WRITTEN EXERCISE 1 » In the legal excerpt below, which procedural events does its last paragraph report, from the trial onward?

[BEGIN SELECTED EXTRACT]

The answer of the defendant was, first, a general denial, and, second, alleged that the defendant exercised due care and diligence in warning the deceased of the hazards incident to his employment; that when he was employed he represented himself to be, and the defendant believed him to be, a capable miner of many years' experience in underground work in lead and zinc mines; that when he was employed he undertook the duty of trimming and sounding the roof and walls of the drift in which he was working, and to keep the same in a safe condition; and that a short time prior to the accident the deceased did inspect and examine the roof and walls of said drift, and declared the same to be in a safe condition, and that thereafter he continued to work, and was constantly warned to examine the roof and walls of the drift and to keep the same free from dangerous rocks, and requested to report the condition to the ground boss or superintendent — and specially denied that the accident was due to the mine having been filled with water or the removal of the timber, and alleged that the defendant furnished him with every safeguard and convenience for the pursuit of the work assigned him, and that the injury was not caused by the negligence of this defendant or its servants, but was due to his own negligence and fault, and was a risk incident to the work which he assumed by his employment. The new matter alleged in the answer was specially denied by way of reply.

On the issues thus formed, the cause was tried to the court and jury and a verdict returned for the plaintiff in the sum of $10,000. A motion for new trial was denied. Judgment was entered upon the verdict. An appeal to this court has been duly perfected.

[END SELECTED EXTRACT]
[BEGIN EXTRACTED MATERIAL]

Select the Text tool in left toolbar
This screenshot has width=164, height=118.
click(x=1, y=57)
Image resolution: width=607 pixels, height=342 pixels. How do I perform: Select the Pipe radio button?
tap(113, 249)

[END EXTRACTED MATERIAL]
[BEGIN EXTRACTED MATERIAL]

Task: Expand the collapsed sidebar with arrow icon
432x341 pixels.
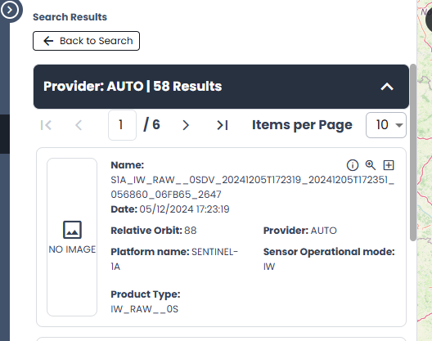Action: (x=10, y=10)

[END EXTRACTED MATERIAL]
[BEGIN EXTRACTED MATERIAL]

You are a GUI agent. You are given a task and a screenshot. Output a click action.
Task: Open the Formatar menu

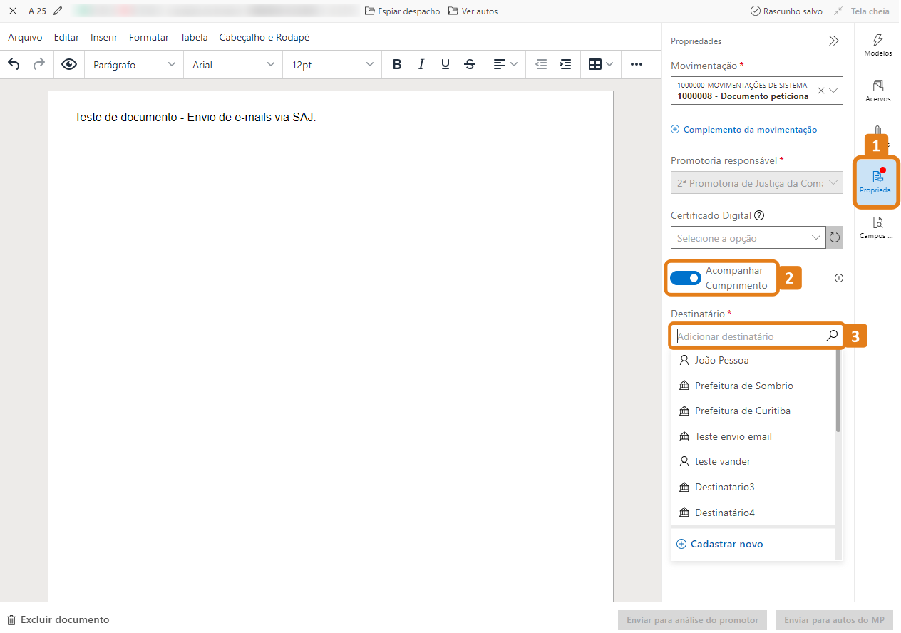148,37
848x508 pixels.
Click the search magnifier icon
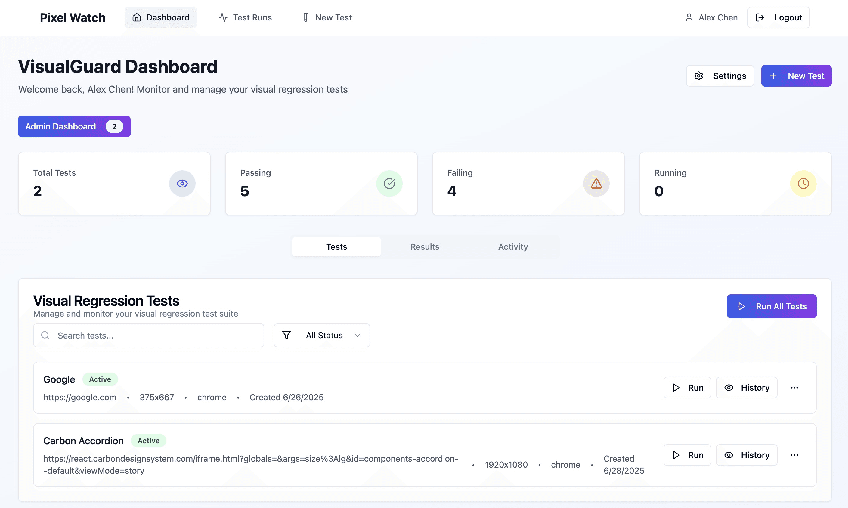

[END EXTRACTED MATERIAL]

WRITTEN EXERCISE 2 » Could you transcribe the rows above word for word, starting at the line that contains "Select the Text tool in left toolbar" and ending at the line that contains "tap(113, 249)"?

WRITTEN RESPONSE 1 »
- The cause was tried to the court and jury.
- A verdict was returned for the plaintiff in the sum of $10,000.
- A motion for new trial was denied.
- Judgment was entered upon the verdict.
- An appeal to this court was duly perfected.

WRITTEN RESPONSE 2 »
Select the Text tool in left toolbar
This screenshot has width=164, height=118.
click(x=1, y=57)
Image resolution: width=607 pixels, height=342 pixels. How do I perform: Select the Pipe radio button?
tap(113, 249)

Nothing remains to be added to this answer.